Big Data – Blog by YY
Data, as the core factor in Data world. We might wonder whether there is criterion existed before everything getting started. What I meant “ everything getting started “ is the process of ETL, data deposit into DataBases(DBs)/DataWarehouses(DWs), and, of course, the afterwards analysis against the source we currently have.
The answer is “ YES “ and that is the topic I will introduce, “ Data Quality. “
Why it is important, because “ Quality data “ means “ USEFUL DATA, “ meaning data must be consistent and unambiguous.
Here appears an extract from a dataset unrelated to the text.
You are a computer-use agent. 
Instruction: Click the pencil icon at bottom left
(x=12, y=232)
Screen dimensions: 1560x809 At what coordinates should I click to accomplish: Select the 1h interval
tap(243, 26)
Data that is not high quality can undergo data cleansing to raise its quality.
Six factors are related to the so-called “ Data Quality “ and will be touch in orders.
Whether all requisite information is available from the source and can be utilize afterwards, not just in analysis, in data visualization, but also in any mandatory requirements if necessary.
The absence of difference, when comparing two or more representations of a thing against a definition.
Data conformity describes how well data adheres to standards and how well it is represented in desired formats.
The degree where the data correctly describes the situations from the real world or events being described.
Data integrity relates to the validity of data for a specific time slots during which it is relevant from the source.
The degree where the data represent reality from the time slots.
As a matter of fact, if we can evaluate data at hand, we will decrease tons of time deleting/refactoring/remodeling dirty fields from raw data, as well as speeding up time in development.
As a reminder, the six factors mentioned above is not mandatory, some exports use different terms to describe traits in Data Quality, like the following (Completeness, Conformity, Consistency, Accuracy, Duplication and Integrity.)